In a recent project, I was asked to implement a feature I had not worked with before—field access rights. As with many things in Sitecore, access rights are typically easy to implement. If you’ve worked with any requirements around security in Sitecore, the image below of Sitecore’s security rights interface will be familiar.
The image in Figure 1 shows the standard view of access rights before configuration. Notice the left-to-right headings for Read, Write, Rename, Create, Delete, Administer and Inheritance. For the most part, these are self-explanatory and generic CRUD operations. However, “Administer” and “Inheritance” may require more explanation, which is provided courtesy of the definitions in Sitecore documentation:
- Administer — controls whether an account can configure access rights on an item. The administer access right requires the read and write access writes.
- Inheritance — controls whether security rights can be passed from the parent items to the child items. The security model supports the possibility to choose inheritance on a per account basis (applies to all access rights). The inheritance settings you choose apply to the selected account only.

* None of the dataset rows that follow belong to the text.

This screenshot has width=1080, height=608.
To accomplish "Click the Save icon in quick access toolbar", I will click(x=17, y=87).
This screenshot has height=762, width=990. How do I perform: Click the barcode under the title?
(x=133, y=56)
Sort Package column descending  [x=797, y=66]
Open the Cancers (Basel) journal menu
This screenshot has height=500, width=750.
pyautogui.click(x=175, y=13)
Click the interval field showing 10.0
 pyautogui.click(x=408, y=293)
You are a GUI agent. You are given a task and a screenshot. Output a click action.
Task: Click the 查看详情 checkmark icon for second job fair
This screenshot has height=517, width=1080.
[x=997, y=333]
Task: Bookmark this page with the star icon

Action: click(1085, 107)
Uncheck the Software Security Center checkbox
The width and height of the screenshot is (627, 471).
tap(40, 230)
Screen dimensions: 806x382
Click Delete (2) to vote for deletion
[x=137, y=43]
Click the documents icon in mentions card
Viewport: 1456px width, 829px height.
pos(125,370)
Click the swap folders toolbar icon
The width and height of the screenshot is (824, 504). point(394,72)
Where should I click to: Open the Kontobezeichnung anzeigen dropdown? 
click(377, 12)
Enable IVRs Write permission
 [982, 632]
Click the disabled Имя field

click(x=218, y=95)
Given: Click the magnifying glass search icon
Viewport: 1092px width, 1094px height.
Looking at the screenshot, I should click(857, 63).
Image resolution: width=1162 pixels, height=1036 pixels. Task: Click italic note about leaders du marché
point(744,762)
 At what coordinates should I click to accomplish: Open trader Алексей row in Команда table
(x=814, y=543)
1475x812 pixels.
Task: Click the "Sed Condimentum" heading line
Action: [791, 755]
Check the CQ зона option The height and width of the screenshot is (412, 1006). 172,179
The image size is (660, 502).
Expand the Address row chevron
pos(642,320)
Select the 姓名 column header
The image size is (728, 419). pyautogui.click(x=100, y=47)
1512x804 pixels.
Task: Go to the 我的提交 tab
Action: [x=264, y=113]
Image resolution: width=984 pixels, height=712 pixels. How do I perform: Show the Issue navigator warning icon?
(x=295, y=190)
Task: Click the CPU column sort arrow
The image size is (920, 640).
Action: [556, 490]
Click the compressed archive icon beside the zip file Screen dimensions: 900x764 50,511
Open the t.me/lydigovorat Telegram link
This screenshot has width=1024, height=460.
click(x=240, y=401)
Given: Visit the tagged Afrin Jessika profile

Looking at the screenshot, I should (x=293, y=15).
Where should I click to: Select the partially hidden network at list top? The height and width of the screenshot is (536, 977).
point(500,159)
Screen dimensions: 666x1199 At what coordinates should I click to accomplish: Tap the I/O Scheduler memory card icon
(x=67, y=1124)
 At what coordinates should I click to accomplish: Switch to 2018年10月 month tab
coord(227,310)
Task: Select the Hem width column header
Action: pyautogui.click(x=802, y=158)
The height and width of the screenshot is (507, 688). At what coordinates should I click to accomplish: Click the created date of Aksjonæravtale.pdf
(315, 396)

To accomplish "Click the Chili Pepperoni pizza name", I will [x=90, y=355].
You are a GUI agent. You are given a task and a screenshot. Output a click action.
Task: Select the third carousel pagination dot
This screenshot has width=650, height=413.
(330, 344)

You may have noticed that this doesn’t have much to do with field level. Fortunately, the visible columns are configurable. In Figure 2 below, note that clicking the Columns button on the ribbon produces the following screen:
Selecting the Field Read and Field Write check boxes produces new columns as seen below in Figure 3 below:
Note that the checks and X mark options don’t appear in the Field Read and Field Write columns because the visible items are not fields, and thus cannot have field-level access rights applied to them. But, if we navigate to Templates in the directory tree, you can see that the check and X for enabling/disabling read and write field access appear, as in Figure 4 below:
Read and write access do pretty much what you’d think - read allows a user to see the field and write allows them to edit it. This can be very useful if you have any users that will need to access common fields across many item templates but not the unique fields for each one. An example of this is a Media Editor who should only have access to images and videos or an SEO user editing common meta information fields across the site but not the content itself.
The only downside I have found with field level access rights is that there is no concept of inherited access rights. For example, if you wanted to give a user access to the entire media library, you can simply check the read and write permissions in the view below and they will be granted to the item and its descendants. While this feature would be nice when you want to restrict access to most of the fields on a field-heavy template, currently each field must be configured individually, as illustrated in Figure 5:
If you want more information about Sitecore’s default security features and other configuration options, please see Sitecore’s own documentation.